The General Partner may specify that any written ballot submitted to Record
Holders for the purpose of taking any action without a meeting shall be returned
to the Partnership within the time, not less than twenty (20) days, specified by
the General Partner. If a ballot returned to the Partnership does not vote all
of the Units held by a Record Holder, the Partnership shall be deemed to have
failed to receive a ballot for the Units that were not voted. If consent to the
taking of any action by the Record Holders is solicited by any person other than
by or on behalf of the General Partner, the written consents shall have no force
and effect unless and until (i) they are deposited with the Partnership in care
of the General Partner, and (ii) consents sufficient to take the action proposed
are dated as of a date not more than ninety (90) days prior to the date
sufficient consents are deposited with the Partnership.
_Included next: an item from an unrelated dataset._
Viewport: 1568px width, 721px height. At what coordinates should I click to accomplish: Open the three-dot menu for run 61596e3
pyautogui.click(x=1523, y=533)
                                   ARTICLE XV

                                Power of Attorney

         Each Record Holder (including each Non-Consenting Investor who executes
and delivers a Transfer Application to the Depositary and each Subsequent
Transferee who accepts Depositary Units and executes and delivers a Transfer
Application to the Depositary) is deemed to irrevocably constitute, appoint and
empower the General Partner (and any successor by merger, transfer, election or
otherwise), and each of the General Partner's authorized officers and
attorneys-in-fact, with full power of substitution, as the true and lawful agent
and attorney-in-fact of such Record Holder, with full power and authority in
such Record Holder's name, place and stead and for such Record Holder's use or
benefit:

                  (a)      to make, execute, verify, consent to, swear to,
         acknowledge, make oath as to, publish, deliver, file and/or record in
         the appropriate public offices, (i) all certificates and other
         instruments, including, at the option of the General Partner, this
         Agreement and the Certificate of Limited Partnership and all amendments
         and restatements thereof, that the General Partner deems appropriate or
         necessary to

                                       64



         qualify, or continue the qualification of, the Partnership as a limited
         partnership (or a partnership in which the Record Holders have limited
         liability) in the State of Delaware and all jurisdictions in which the
         Partnership may or may intend to conduct business or own property; (ii)
         all other certificates, instruments and documents as may be requested
         by, or may be appropriate under the laws of any state or other
         jurisdiction in which the Partnership may or may intend to conduct
         business or own property; (iii) all instruments that the General
         Partner deems appropriate or necessary to reflect any amendment, change
         or modification of this Agreement in accordance with the terms hereof;
         (iv) all conveyances and other instruments or documents that the
         General Partner deems appropriate or necessary to effectuate or reflect
         the dissolution, termination and liquidation of the Partnership
         pursuant to the terms of this Agreement; (v) any and all financing
         statements, continuation statements, mortgages or other documents
         necessary to grant to or perfect for secured creditors of the
         Partnership, including the General Partner and Affiliates, a security
         interest, mortgage, pledge or lien on all or any of the Partnership
         Assets; (vi) all instruments or papers required to continue the
         business of the Partnership pursuant to Article XIII; (vii) all
         instruments (including this Agreement and the Certificate of Limited
         Partnership and amendments and restatements thereof) relating to the
         admission of any Partner pursuant to Article XI; and (viii) all other
         instruments as the attorneys-in-fact or any one of them may deem
         necessary or advisable to carry out fully the provisions of this
         Agreement in accordance with its terms; and

                  (b)      to enter into the Depositary Agreement and deposit
         all Units of the Record Holders in the Deposit Account established by
         the Depositary pursuant to the Depositary Agreement. The execution and
         delivery by any of said attorneys-in-fact of any such agreements,
         amendments, consents, certificates or other instruments shall be
         conclusive evidence that such execution and delivery was authorized
         hereby.

         Nothing herein contained shall be construed as authorizing any Person
acting as attorney-in-fact pursuant to this Article XV to take action as an
attorney-in-fact for any Record Holder to increase in any way the liability of
such Record Holder beyond the liability expressly set forth in this Agreement,
or to amend this Agreement except in accordance with Article XIV.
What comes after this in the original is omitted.